■ Assigned task
Copy out every line of the records where the string "Image" occurs.

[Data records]
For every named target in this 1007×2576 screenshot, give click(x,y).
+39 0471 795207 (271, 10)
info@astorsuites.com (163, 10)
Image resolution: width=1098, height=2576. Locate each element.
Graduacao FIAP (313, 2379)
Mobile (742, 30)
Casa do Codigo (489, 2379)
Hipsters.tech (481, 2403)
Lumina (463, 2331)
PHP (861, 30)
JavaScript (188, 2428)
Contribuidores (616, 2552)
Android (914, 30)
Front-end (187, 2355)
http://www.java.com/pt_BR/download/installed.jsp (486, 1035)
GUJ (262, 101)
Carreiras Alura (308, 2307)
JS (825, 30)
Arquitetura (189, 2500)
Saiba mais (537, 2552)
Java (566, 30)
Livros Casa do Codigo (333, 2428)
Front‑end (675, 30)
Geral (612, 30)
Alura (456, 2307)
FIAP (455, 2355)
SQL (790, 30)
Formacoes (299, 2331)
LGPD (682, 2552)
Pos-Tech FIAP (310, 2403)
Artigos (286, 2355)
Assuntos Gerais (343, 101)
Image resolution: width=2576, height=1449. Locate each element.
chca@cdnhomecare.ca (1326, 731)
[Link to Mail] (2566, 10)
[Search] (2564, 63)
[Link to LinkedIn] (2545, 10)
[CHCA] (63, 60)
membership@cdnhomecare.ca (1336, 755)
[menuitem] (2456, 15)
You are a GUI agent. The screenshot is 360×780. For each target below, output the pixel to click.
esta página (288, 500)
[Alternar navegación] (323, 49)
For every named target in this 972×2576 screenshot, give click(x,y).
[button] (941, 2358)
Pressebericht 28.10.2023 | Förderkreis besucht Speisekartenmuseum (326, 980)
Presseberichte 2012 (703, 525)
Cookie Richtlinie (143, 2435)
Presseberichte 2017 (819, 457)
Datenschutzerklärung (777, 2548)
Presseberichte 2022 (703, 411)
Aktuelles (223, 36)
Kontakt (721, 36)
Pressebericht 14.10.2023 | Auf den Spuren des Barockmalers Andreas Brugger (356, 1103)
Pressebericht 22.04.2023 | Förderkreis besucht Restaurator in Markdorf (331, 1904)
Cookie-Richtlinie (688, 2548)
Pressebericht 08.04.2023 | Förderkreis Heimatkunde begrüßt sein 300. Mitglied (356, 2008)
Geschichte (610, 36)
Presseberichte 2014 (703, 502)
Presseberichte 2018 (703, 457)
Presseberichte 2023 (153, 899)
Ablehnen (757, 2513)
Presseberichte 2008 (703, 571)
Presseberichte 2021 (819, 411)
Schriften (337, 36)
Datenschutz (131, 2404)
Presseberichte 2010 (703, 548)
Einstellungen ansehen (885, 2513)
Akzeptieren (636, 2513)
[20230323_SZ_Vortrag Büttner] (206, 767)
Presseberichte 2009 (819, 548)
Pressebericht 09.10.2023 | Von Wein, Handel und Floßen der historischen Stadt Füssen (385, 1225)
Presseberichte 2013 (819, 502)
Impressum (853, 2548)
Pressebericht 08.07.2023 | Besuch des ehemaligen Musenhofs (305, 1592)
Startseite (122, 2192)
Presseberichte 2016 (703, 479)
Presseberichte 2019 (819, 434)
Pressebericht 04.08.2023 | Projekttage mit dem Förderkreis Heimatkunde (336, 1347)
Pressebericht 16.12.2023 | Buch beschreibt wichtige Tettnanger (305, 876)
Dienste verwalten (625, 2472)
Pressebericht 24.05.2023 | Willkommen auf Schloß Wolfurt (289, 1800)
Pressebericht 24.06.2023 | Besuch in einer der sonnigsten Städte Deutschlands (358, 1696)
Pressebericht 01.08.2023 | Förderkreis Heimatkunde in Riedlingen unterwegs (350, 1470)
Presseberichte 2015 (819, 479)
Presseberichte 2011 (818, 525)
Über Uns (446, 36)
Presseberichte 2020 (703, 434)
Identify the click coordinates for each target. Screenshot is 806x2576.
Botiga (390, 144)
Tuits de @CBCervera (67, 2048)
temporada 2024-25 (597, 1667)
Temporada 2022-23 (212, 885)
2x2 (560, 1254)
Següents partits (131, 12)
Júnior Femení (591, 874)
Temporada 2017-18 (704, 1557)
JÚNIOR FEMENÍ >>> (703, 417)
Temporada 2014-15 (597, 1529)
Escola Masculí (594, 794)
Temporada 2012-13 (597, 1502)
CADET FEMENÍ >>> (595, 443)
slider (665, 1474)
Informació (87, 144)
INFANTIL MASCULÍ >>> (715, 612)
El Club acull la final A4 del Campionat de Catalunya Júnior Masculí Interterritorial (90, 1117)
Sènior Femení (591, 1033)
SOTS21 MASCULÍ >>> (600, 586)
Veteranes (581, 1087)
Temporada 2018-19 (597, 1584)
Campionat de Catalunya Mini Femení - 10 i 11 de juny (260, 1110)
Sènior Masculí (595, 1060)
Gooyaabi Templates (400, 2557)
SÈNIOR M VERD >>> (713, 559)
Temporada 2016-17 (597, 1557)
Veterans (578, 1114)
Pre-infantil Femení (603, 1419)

■ Answer
Image resolution: width=1098, height=2576. Locate each element.
Image resolution: width=2576, height=1449. Locate each element.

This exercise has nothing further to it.